My afternoon-long ethnography of Pokémon Go involved interviewing various groups of players, which had anywhere between 2 and 10 trainers, and playing the game alongside them. Though it was a short study, I made a range of observations that can be summarized into three conclusions.

Firstly, the game altered players’ experience of time and space. I heard a lot of stories about how one would walk for what they thought was a few blocks, and end up kilometers away, or in a different suburb. Or how hours would pass as one completely lost track of time. Or how they would take unexpected routes in search of Pokémon, and in the process find lanes or walkways they never knew existed. This parallels various accounts of a Situationist dérive, in which the usual experience of traversing a city, whether on foot or on transport, is transformed by paying attention to the ambience of each location, or the paths that call to us, and how they alter our perception of time and space.

This highlighted for me a dimension generally missed by the online coverage of the game. Where online coverage has tended to focus on the events resulting from the game and on the (mis-) appropriation of particular places (see all the embedded Twitter photos of congregations of players in popular locations and suburban parks), the experience of the game is just as much concerned with movement. The game itself had its virtual temporality, but the experience of finding one’s way to a foreign area, or back to a familiar area, or playing alongside a bunch of strangers each with their own moods, was a continuous experience of movement that for many players was radically different to their usual experience of the city. What the flâneur or psychogeographer aims for is a stream-of-consciousness experience of the city, in which one experiences not just the wholeness and continuity of life, but also the weirdness that comes through in the moments we normally neglect. Playing Pokémon Go evokes some of this sense of passing through.

Secondly, players felt significant agency and critical engagement with the activity. I heard a range of discussions on topics ranging from the demographics of players to how the game, as an exercise in Augmented Reality, diverged from the recent trend towards Virtual Reality games.
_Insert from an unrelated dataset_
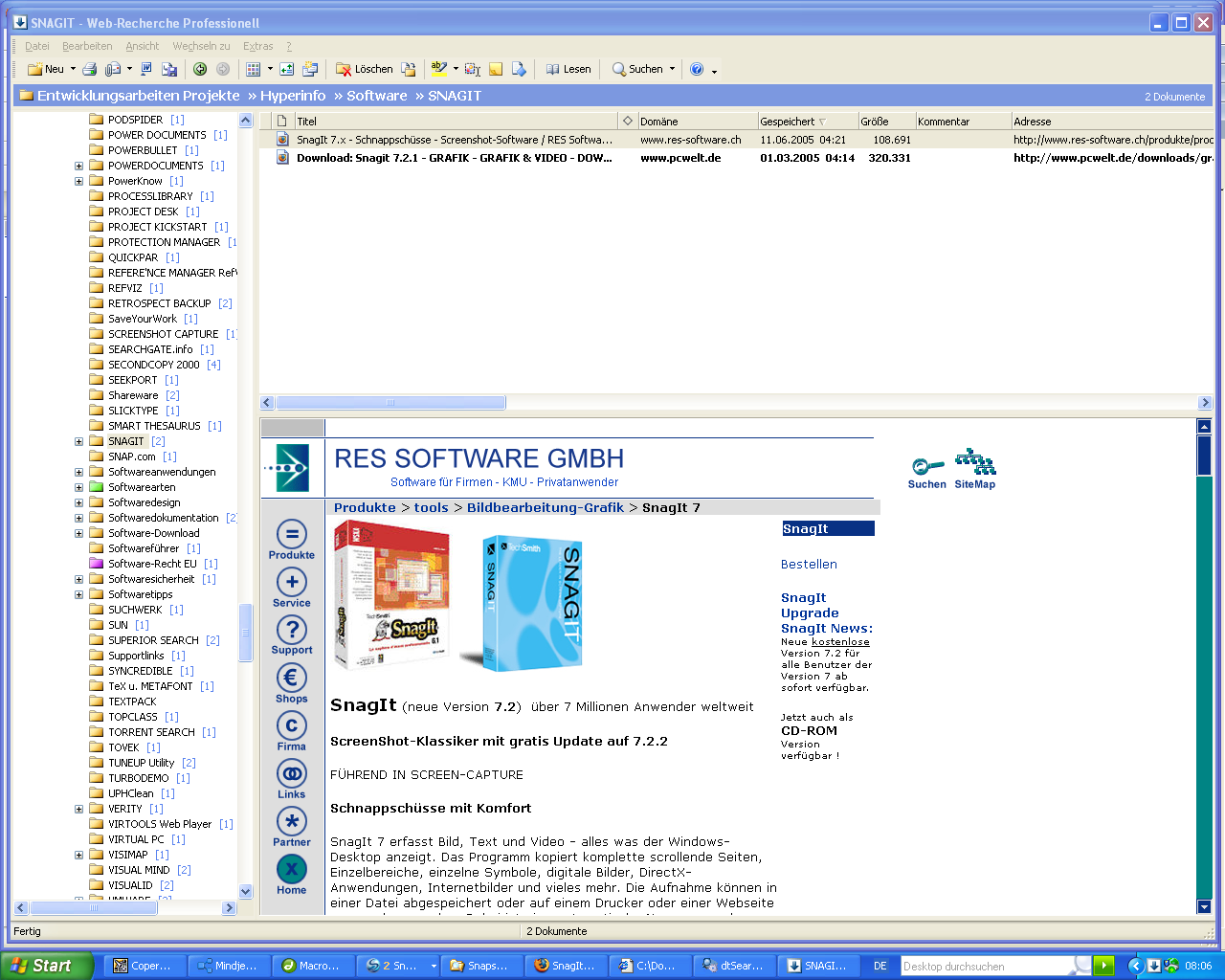Click the Lesen toolbar button
Viewport: 1225px width, 980px height.
[x=568, y=69]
This wasn’t just the case of talkative nerds happy to share their thoughts, but rather of people very much aware that they were interacting with something new that shouldn’t be taken for granted.

Not only are players thinking critically about the direction in which this game is shifting society’s enjoyment, but they themselves are determining their own course through the game. A particular story about a friendship that had been created through the game made me ask the following question- given that the game is predicated on a form of distraction and idleness, how should we regard distractions and deviations from the game itself? The story made me realize that players will often put the game down when it leads them to something to which they attribute inherent value, even if it would not have been discovered without the game. Thus, what one sees when one watches large groups of people playing the game is the world of players’ sociality as much as the world of the game

On another level, the way players spoke about the locations of Pokestops as well as the game’s predecessor, Ingress, would suggest that they see the game as part of a long process of player involvement in world-creation, much like in Second Life or Minecraft. The superimposition of a virtual map onto the urban topography would have been impossible for Niantic to achieve on its own; it relied on the sheer volume of player contributions about places of significance. There are very real concerns about how the mining of this information may in the future contribute to new forms of surveillance, but the present is full of moments of players realizing that the city is a world of their own creation.

Many articles about the game assume on many levels that players are just passively following the latest fad. This article, for example, took this as its starting point in its deterministic account of how Pokémon Goforeshadows further technological developments, and how it is just replacing old spectacles with new ones. Yet the experience of the game suggests the opposite. Furthermore, the below-average online reviews of the game itself somewhat miss the point, but in a very important way– the game’s design is at times poorly executed, but as such it is a very thin layer that gives way to real-world experiences.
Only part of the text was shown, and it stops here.